On that day, the VP showed up and told the security staff, "just open all the doors!". So they did. If you knew where the datacenter was, you could just walk-in in mess with eBay servers. But since we were still a small ops team, we pretty much knew everyone who was supposed to be there. So security was basically "does someone else recognize you?".

link

terminalshort 238 days ago

> So security was basically "does someone else recognize you?"

I actually can't think of a more secure protocol. Doesn't scale, though.

link

goatking 237 days ago

Well, you put a lot of trust in the individuals in this case. A disgruntled employee can just let the bad guys in on purpose, saying "Yes they belong here".

link

terminalshort 237 days ago

That works until they run into a second person. In a big corp where people don't recognize each other you can also let the bad guys in, and once they're in nobody thinks twice about it.

link

0x457 237 days ago

Vulnerable to byzantine fault.

link

ermis 237 days ago

or it could be some troy maybe.

link

peterbecich 237 days ago

I would imagine this is how it works for the President and Cabinet

link

chasd00 238 days ago

way back when DC's were secure but not _that secure_ i social engineered my way close enough to our rack without ID to hit a reset button before getting thrown out.

/those were the days

link

bandrami 237 days ago

Oh I've definitely done that. They had remote hands but we were over our rack limit and we didn't want them to see inside.

The early oughts were a different time.

link

jedberg 238 days ago

Just to test the security, or...?

link

chasd00 237 days ago

late reply but, no, i really needed to hit the button but didn't have valid ID at the time. My driver's license was expired and i couldn't get it renewed because of a outstanding tickets iirc. I was able to talk my way in and had been there many times before so knew my way around and what words to say. I was able to do what i needed before another admin came up and told me that without valid ID they have no choice but to ask me to leave (probably like an insurance thing). I was being a bit dramatic when i said "getting thrown out" the datacenter guys were very nice and almost apologetic about asking me to leave.

link

UltraSane 238 days ago

I was in a datacenter when the fire alarm went off and all door locks were automatically disabled.

link

anthonyeden 237 days ago

Most modern commercial buildings in Australia unlock doors when the fire alarm goes off.

link

johnisgood 237 days ago

Lmao, so unathorized access on demand by pulling the fire alarm?

link

chasd00 237 days ago

There's some computer lore out there about someone tripping a fire alarm by accident or some other event that triggered a gas system used to put out fires without water but isn't exactly compatible with life.
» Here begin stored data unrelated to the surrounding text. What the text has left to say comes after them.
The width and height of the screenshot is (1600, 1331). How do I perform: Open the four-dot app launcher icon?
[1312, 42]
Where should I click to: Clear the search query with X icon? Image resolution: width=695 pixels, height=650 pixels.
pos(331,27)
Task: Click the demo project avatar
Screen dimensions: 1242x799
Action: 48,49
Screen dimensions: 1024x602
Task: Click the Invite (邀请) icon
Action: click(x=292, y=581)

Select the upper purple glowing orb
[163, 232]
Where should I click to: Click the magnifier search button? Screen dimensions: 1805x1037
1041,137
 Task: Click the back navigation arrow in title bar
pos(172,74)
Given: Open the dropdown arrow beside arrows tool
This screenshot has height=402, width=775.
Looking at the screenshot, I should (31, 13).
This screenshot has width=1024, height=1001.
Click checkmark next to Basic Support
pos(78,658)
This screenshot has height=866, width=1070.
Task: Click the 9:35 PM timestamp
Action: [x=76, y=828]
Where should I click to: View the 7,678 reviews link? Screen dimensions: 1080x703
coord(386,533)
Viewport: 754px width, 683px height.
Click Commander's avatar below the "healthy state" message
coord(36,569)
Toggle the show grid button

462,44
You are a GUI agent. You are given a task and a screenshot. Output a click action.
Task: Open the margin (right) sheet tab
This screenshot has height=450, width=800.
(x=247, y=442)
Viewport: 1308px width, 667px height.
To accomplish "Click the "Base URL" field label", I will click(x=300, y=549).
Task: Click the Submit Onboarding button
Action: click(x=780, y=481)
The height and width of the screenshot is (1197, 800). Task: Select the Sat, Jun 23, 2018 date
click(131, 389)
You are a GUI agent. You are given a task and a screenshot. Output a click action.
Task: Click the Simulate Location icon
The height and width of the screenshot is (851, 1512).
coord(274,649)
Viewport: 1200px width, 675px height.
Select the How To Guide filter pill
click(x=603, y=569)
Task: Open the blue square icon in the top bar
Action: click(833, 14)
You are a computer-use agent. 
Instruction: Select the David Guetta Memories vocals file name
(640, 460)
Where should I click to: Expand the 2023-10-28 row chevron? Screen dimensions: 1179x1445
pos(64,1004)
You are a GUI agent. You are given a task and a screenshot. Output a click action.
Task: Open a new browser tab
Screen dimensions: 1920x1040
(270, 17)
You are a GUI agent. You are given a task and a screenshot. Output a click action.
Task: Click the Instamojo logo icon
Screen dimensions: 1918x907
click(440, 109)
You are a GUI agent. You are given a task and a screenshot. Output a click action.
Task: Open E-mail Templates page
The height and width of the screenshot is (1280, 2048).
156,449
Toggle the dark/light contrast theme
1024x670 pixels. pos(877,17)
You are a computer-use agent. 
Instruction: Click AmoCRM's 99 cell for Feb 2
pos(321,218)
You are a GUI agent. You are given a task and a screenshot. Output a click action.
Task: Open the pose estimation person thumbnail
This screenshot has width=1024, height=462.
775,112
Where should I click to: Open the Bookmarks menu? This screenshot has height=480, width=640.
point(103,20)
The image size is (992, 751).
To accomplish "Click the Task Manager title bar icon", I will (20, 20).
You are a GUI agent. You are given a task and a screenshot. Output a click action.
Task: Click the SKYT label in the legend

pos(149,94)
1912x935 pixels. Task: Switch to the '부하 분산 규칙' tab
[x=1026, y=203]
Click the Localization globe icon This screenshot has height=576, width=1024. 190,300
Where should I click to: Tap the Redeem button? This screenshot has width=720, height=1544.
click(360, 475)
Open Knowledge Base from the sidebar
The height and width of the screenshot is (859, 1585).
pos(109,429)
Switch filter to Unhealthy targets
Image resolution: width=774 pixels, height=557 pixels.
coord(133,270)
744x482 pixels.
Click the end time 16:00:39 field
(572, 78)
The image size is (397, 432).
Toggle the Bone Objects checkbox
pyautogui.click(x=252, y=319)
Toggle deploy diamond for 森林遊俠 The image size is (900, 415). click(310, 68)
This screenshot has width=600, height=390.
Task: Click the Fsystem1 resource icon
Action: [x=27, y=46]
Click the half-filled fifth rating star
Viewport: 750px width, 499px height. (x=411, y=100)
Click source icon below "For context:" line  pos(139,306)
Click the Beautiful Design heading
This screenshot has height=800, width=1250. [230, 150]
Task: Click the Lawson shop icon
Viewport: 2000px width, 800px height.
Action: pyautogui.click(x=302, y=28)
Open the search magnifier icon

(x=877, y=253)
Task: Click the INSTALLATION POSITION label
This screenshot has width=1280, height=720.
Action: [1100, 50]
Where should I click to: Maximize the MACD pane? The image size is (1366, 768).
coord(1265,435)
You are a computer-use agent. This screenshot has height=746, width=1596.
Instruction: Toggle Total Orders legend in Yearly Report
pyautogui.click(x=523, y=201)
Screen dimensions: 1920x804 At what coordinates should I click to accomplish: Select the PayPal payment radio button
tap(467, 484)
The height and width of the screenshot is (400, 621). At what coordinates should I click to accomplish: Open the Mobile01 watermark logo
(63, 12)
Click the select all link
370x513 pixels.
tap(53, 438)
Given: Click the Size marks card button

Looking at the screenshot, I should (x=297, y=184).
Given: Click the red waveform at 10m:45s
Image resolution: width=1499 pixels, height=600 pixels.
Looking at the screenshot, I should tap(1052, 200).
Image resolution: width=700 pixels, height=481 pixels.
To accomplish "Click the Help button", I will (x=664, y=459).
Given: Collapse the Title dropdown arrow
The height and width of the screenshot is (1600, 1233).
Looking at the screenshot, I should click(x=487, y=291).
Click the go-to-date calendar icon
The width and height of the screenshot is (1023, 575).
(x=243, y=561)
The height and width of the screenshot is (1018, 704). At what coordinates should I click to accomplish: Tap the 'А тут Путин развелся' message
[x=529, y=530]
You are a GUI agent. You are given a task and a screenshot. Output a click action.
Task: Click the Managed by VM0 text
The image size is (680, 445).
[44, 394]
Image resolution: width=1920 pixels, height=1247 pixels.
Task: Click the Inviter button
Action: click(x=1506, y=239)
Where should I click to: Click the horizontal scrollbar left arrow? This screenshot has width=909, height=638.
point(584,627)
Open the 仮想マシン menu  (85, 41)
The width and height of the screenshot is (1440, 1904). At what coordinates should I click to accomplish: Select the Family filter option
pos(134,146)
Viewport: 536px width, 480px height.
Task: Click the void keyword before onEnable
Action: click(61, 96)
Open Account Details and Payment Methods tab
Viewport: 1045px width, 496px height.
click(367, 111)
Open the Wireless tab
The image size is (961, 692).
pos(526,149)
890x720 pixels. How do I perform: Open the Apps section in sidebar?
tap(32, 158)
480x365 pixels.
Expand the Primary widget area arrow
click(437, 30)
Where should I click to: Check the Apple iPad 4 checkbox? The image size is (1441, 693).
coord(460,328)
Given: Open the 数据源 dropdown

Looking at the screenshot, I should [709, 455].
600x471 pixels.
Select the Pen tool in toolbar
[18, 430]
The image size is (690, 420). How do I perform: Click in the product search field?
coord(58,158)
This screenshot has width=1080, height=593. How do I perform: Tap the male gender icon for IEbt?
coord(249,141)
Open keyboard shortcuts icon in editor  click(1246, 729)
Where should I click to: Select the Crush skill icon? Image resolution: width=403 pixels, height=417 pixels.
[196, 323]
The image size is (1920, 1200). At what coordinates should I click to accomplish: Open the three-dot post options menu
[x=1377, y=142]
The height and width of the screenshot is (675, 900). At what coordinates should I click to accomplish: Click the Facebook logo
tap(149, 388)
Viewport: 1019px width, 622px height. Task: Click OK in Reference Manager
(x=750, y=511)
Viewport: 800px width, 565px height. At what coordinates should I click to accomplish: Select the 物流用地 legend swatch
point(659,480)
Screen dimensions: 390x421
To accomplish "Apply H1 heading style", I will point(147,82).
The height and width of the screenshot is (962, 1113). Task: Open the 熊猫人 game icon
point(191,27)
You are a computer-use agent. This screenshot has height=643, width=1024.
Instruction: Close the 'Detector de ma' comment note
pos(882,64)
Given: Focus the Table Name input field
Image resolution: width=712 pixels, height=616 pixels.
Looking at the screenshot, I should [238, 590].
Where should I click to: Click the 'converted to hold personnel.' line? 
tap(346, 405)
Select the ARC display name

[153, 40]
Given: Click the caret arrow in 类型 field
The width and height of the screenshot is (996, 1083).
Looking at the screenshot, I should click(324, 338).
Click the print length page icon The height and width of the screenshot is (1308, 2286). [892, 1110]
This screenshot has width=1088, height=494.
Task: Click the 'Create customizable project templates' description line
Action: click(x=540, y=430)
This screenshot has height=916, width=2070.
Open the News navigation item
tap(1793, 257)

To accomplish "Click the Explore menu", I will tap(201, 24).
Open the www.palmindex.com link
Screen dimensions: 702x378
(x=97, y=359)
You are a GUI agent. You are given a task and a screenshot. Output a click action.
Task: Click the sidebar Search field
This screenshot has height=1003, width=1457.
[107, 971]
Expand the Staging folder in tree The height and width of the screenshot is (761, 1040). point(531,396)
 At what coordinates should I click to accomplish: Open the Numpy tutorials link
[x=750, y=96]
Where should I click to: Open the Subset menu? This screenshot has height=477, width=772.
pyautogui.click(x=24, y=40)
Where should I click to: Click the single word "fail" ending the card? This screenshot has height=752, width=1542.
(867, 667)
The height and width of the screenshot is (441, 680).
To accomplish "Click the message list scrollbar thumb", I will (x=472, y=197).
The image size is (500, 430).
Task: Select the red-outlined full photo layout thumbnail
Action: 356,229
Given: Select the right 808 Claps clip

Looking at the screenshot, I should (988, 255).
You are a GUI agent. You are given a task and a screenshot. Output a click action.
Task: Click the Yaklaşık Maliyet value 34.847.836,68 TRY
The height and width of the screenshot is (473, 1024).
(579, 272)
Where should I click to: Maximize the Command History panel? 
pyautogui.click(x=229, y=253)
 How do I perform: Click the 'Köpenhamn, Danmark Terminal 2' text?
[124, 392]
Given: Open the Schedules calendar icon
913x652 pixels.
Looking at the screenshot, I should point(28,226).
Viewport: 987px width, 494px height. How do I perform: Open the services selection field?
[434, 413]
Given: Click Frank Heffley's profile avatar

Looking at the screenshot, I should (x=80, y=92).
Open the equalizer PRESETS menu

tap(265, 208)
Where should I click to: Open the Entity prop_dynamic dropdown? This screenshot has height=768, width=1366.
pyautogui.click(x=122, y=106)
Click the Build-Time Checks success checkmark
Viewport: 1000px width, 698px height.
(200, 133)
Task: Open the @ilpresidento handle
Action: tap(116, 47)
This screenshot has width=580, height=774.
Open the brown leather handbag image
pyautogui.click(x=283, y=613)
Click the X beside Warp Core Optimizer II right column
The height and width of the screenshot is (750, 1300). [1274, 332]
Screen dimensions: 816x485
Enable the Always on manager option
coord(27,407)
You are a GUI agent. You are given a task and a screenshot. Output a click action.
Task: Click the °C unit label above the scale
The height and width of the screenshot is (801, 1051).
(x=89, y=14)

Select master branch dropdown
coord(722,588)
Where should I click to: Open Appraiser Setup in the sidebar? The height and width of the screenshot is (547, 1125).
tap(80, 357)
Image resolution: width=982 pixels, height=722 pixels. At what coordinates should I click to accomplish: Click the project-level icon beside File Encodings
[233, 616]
The story goes some poor sys admin had to stand there with their finger on like a pause button until the fire department showed up to disarm the system. If they released the button the gas would flood the whole DC.

link

UltraSane 237 days ago

Essentially yes. They should really divide data centers into zones and only unlock doors inside a zone where smoke is detected.

link

folmar 237 days ago

Don't ask about fire power switch

link

E39M5S62 238 days ago

That sounds like an Equinix datacenter. They were painfully slow at 350 E. Cermak.

link

jedberg 238 days ago

It wasn't Equinix, but I think the vendor was acquired by them. I don't actually blame them, I appreciated their security procedures. The five minutes usually didn't matter.

link

wolpoli 238 days ago

The story was that they had to use an angle grinder to get in.

link

jonbiggums22 238 days ago

I remember hearing Google early in it's history had some sort of emergency back up codes that they encased in concrete to prevent them becoming a casual part of the process and they needed a jack hammer and a couple hours when the supposedly impossible happened after only a couple years.

link

dgl 238 days ago

Not quite; you're probably thinking of: https://google.github.io/building-secure-and-reliable-system...

link

brazzy 237 days ago

> To their great dismay, the engineer in Australia could not open the safe because the combination was stored in the now-offline password manager.

Classic.

In my first job I worked on ATM software, and we had a big basement room full of ATMs for test purposes. The part the money is stored in is a modified safe, usually with a traditional dial lock. On the inside of one of them I saw the instructions on how to change the combination. The final instruction was: "Write down the combination and store it safely", then printed in bold: "Not inside the safe!"

link

gofreddygo 233 days ago

> It took an additional hour for the team to realize that the green light on the smart card reader did not, in fact, indicate that the card had been inserted correctly. When the engineers flipped the card over, the service restarted and the outage ended.

awesome !

link

paranoidrobot 238 days ago

That's a wonderful read, thanks for that.

link

prepend 238 days ago

This is how John Wick did it. He buried his gold and weapons in his garage and poured concrete over it.

link

selcuka 238 days ago

It only worked for Wick because he is a man of focus, commitment, and sheer will.

link

6510 237 days ago

This is the way.

There is a video from the lock pick lawyer where he receives a padlock in the mail with so much tape that it takes him whole minutes to unpack.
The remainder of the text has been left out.